__Work to be completed__
Would you please transcribe the records below exactly, leaving out the pictures?

──────── Given data

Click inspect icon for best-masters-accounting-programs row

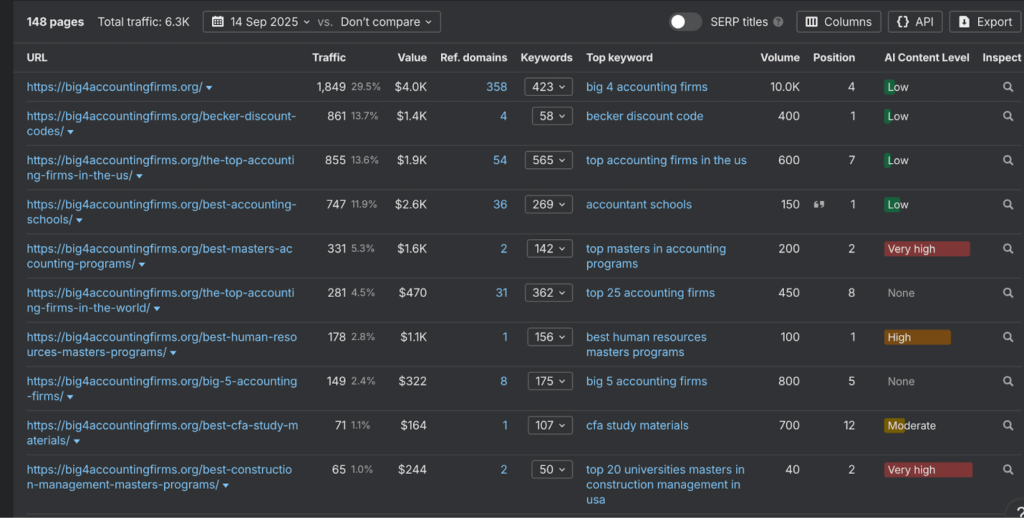click(x=1008, y=249)
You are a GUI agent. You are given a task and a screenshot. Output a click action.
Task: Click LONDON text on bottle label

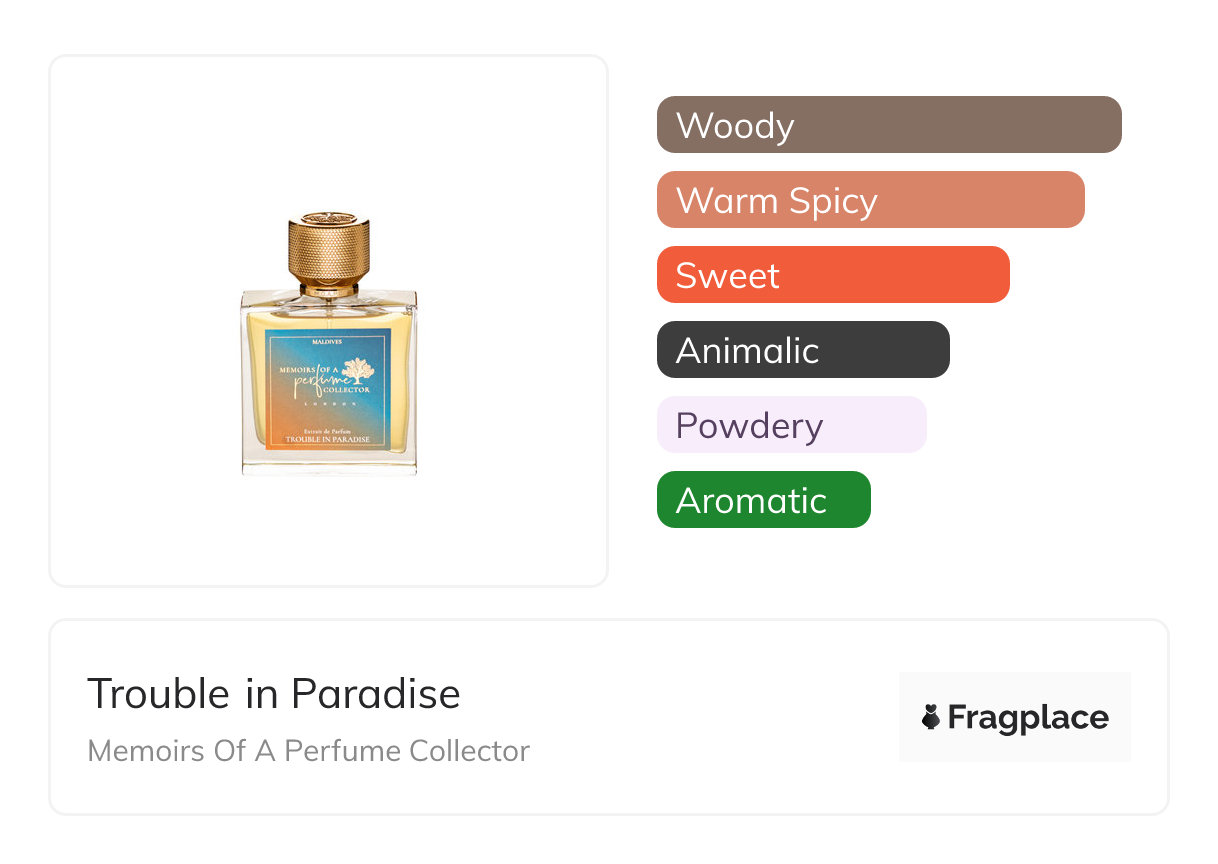(328, 405)
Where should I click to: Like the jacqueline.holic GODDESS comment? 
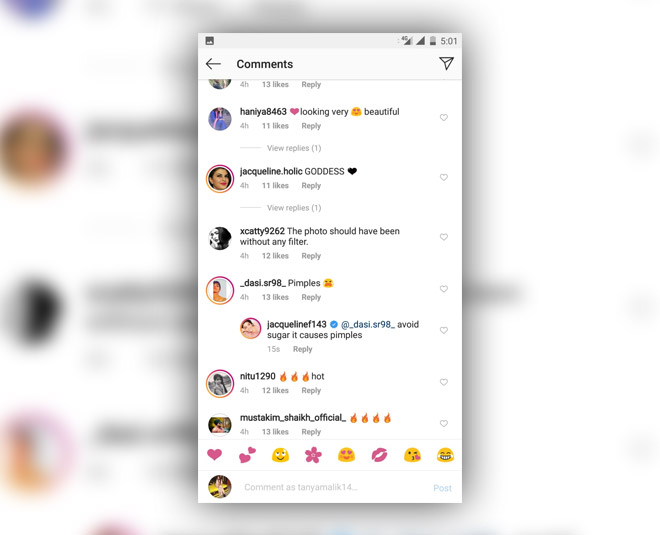pyautogui.click(x=444, y=177)
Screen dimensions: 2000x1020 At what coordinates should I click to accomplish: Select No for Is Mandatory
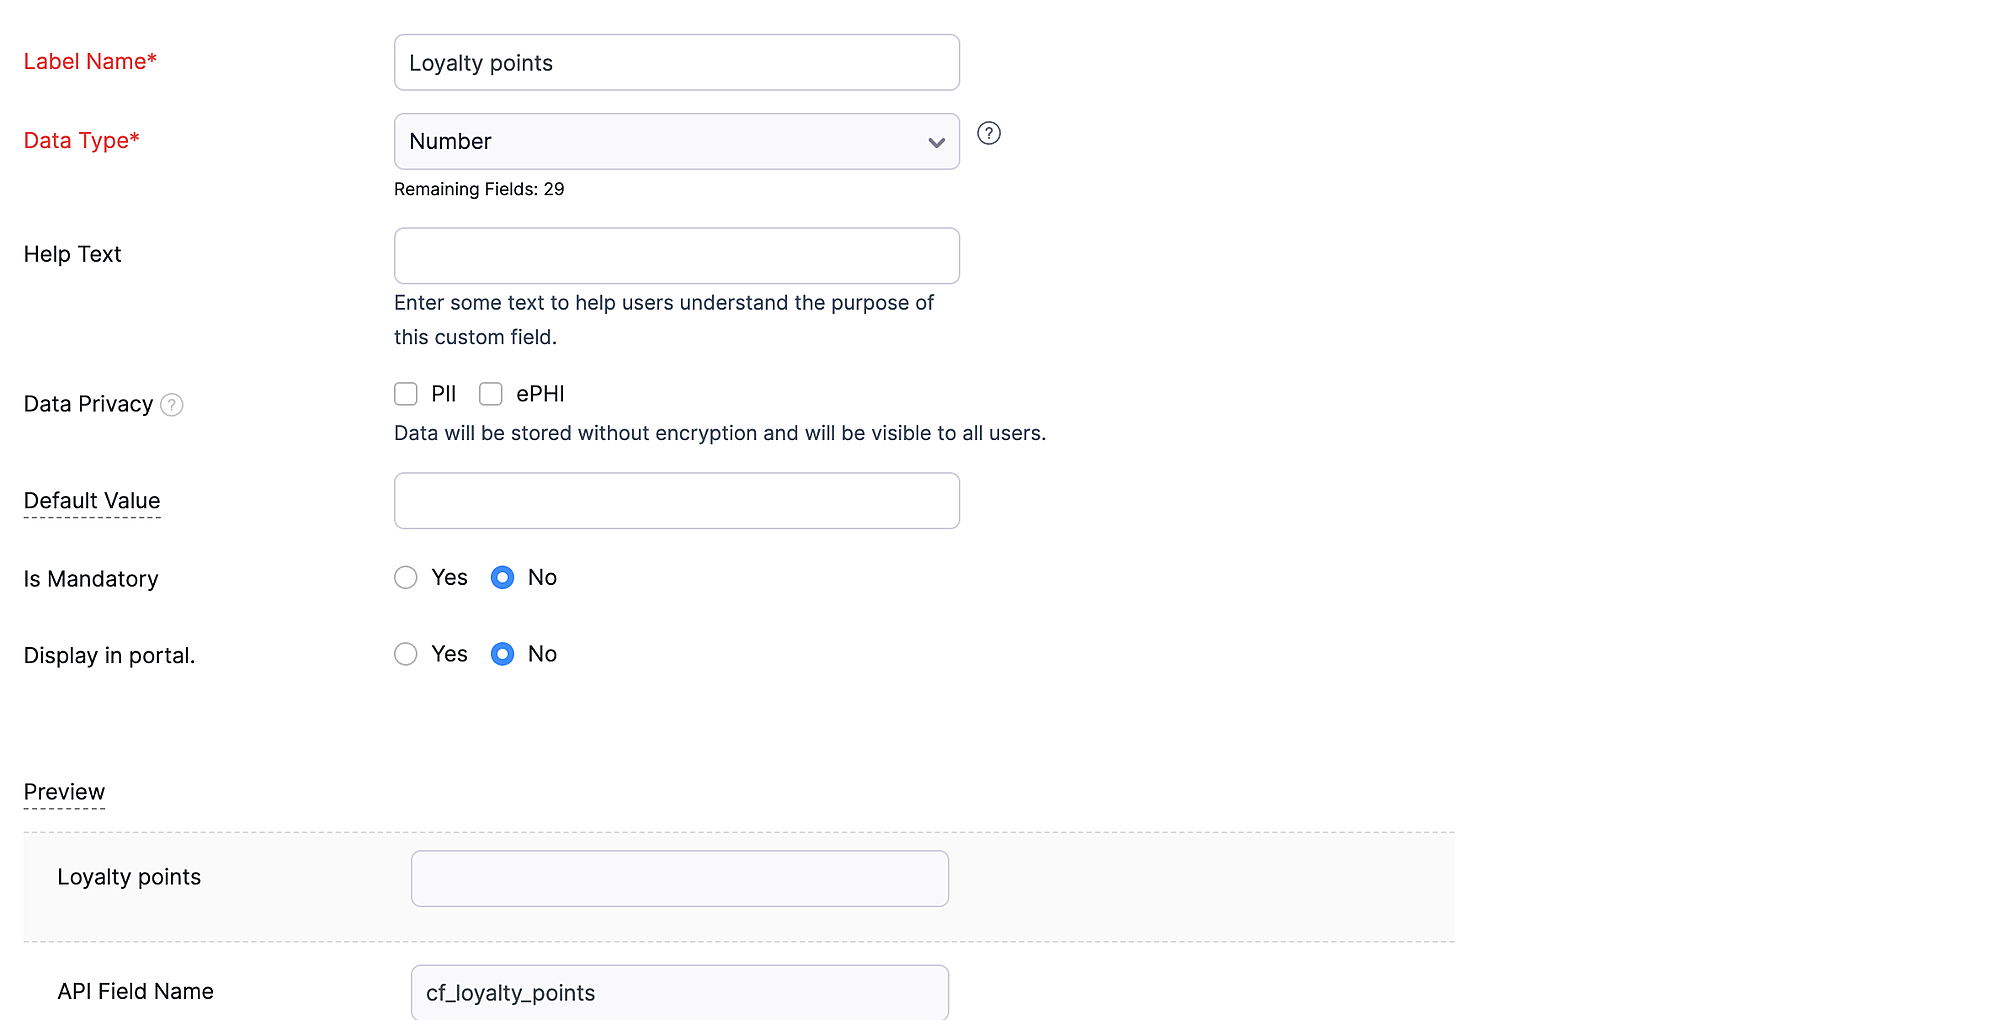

────────────────

__Worked solution__
Click inspect icon for best-masters-accounting-programs row

click(x=1008, y=249)
You are a GUI agent. You are given a task and a screenshot. Output a click action.
Task: Click LONDON text on bottle label

(328, 405)
Where should I click to: Like the jacqueline.holic GODDESS comment? 
pyautogui.click(x=444, y=177)
Screen dimensions: 2000x1020 At what coordinates should I click to accomplish: Select No for Is Mandatory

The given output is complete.